» **WHAT YOU ARE ASKED TO DO**:
Set down each line from the line holding "This screenshot has width=698, height=836." to the last line of the entries below, exactly, with both ends included and without pictures.

(Saved entries)
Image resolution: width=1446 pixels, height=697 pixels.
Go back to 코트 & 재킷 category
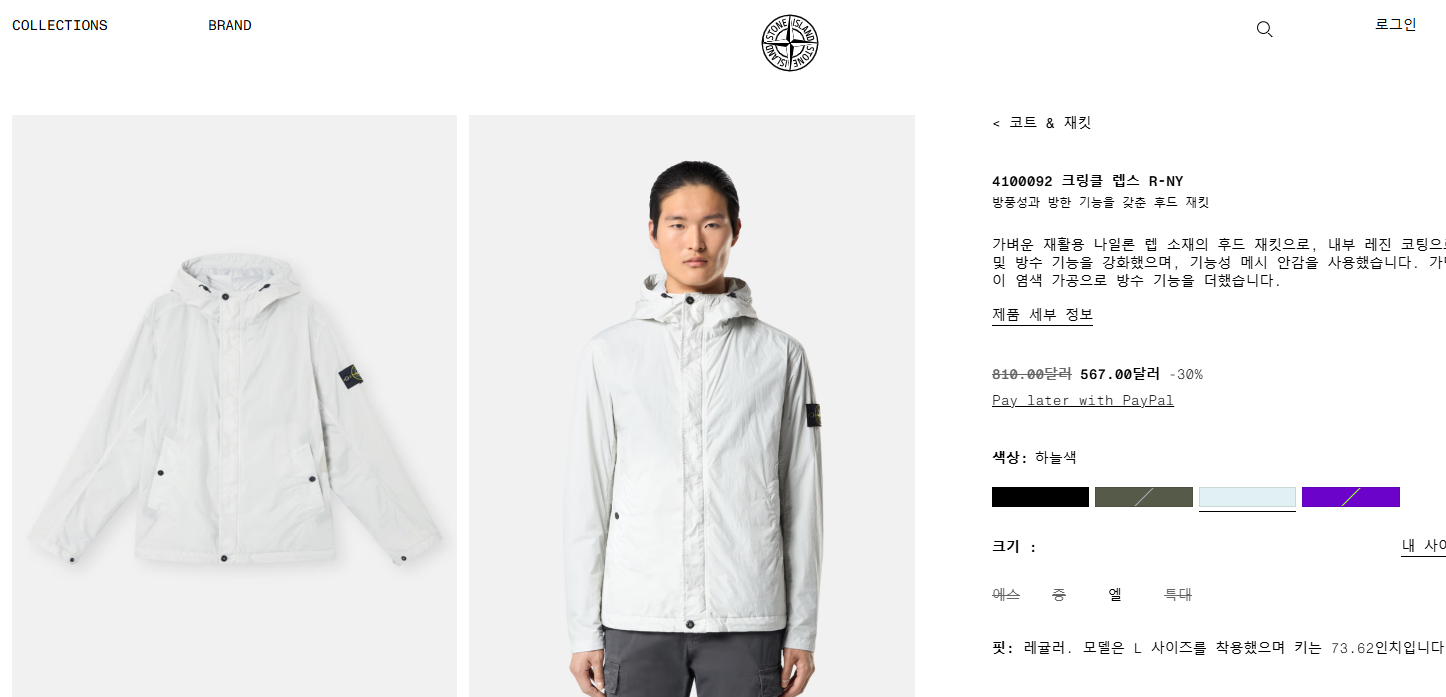(x=1042, y=123)
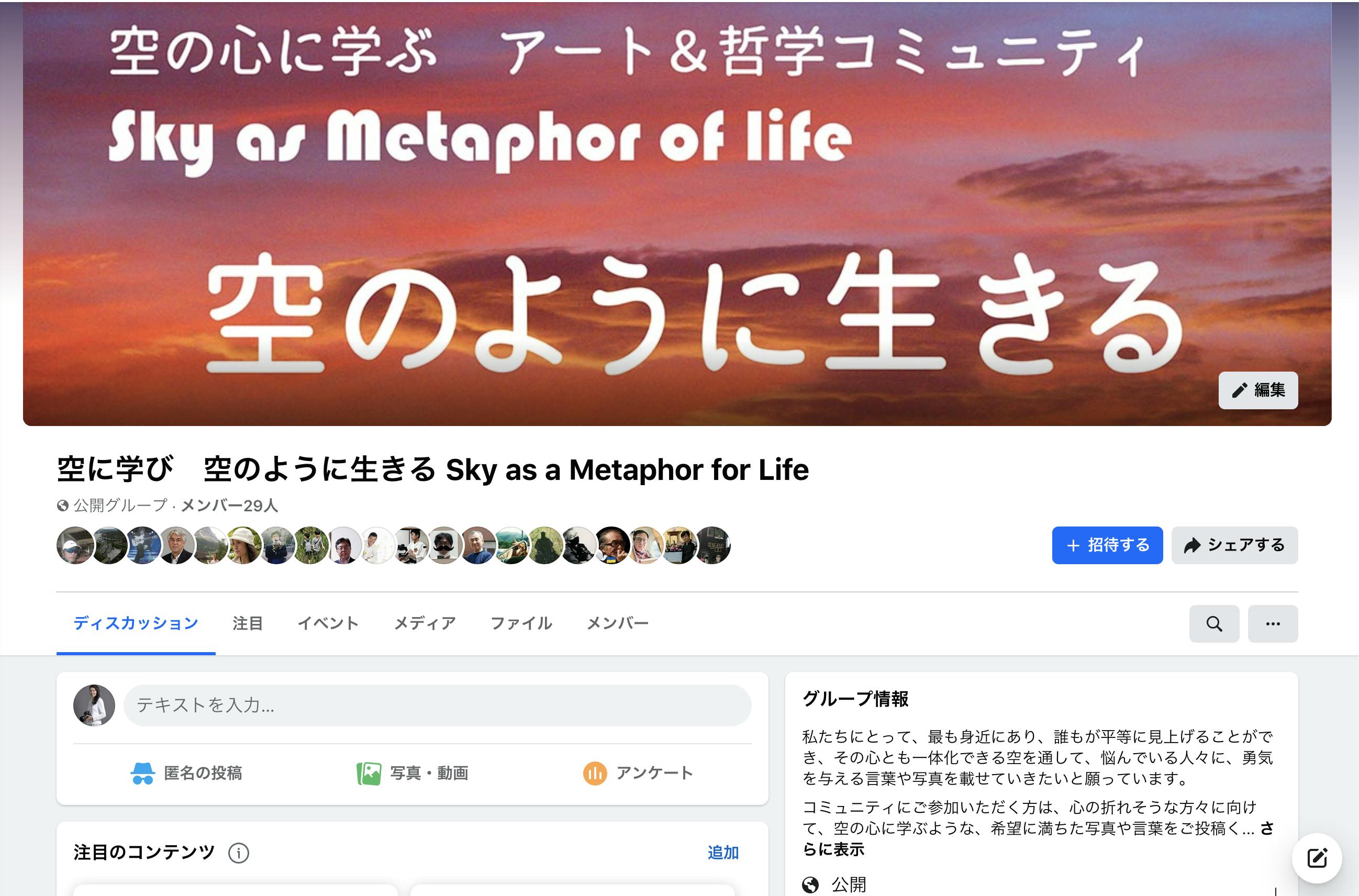Click the photo/video green image icon
The height and width of the screenshot is (896, 1359).
pos(369,774)
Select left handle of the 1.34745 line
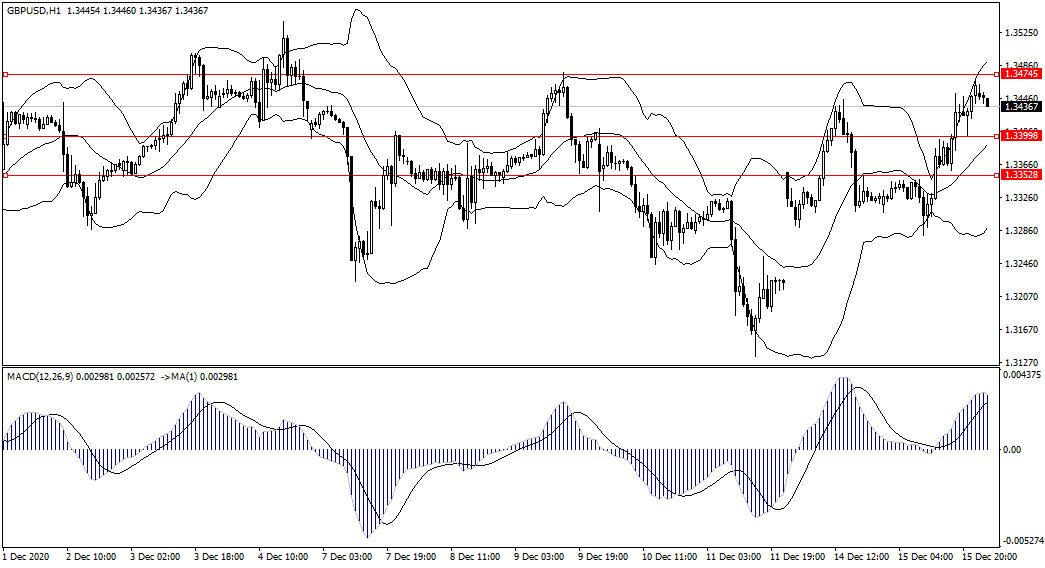1045x568 pixels. (6, 74)
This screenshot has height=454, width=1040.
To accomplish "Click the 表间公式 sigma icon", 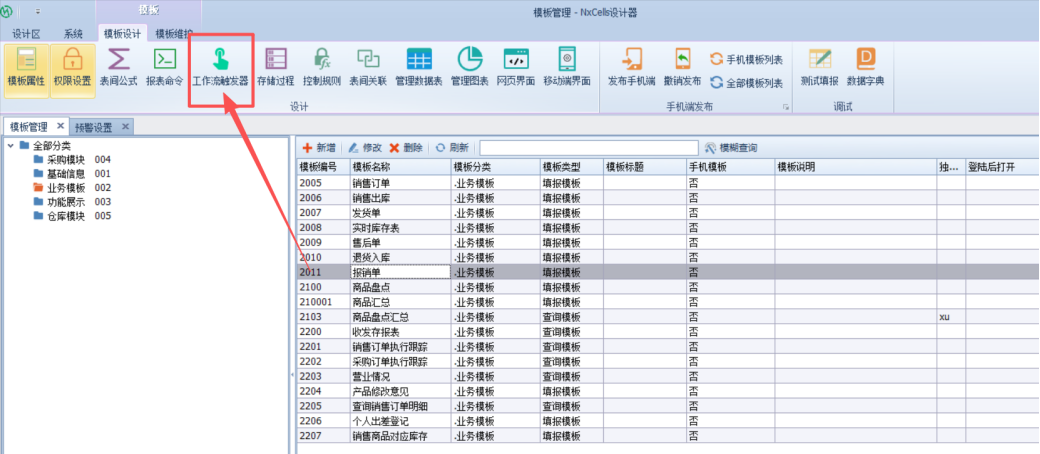I will (119, 66).
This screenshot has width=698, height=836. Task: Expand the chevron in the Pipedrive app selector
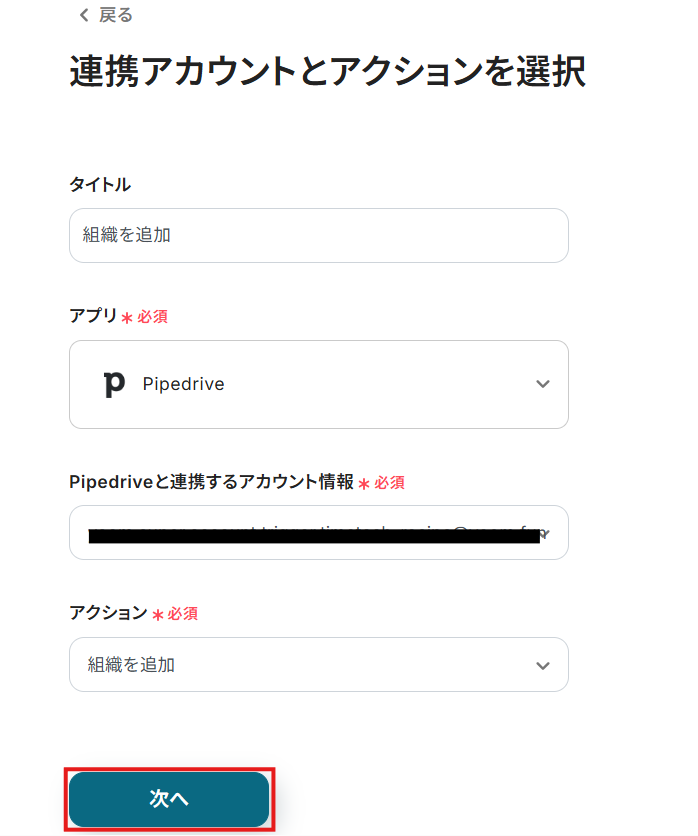pyautogui.click(x=542, y=384)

» **ANSWER SECTION**:
This screenshot has width=698, height=836. Task: Expand the chevron in the Pipedrive app selector
pyautogui.click(x=542, y=384)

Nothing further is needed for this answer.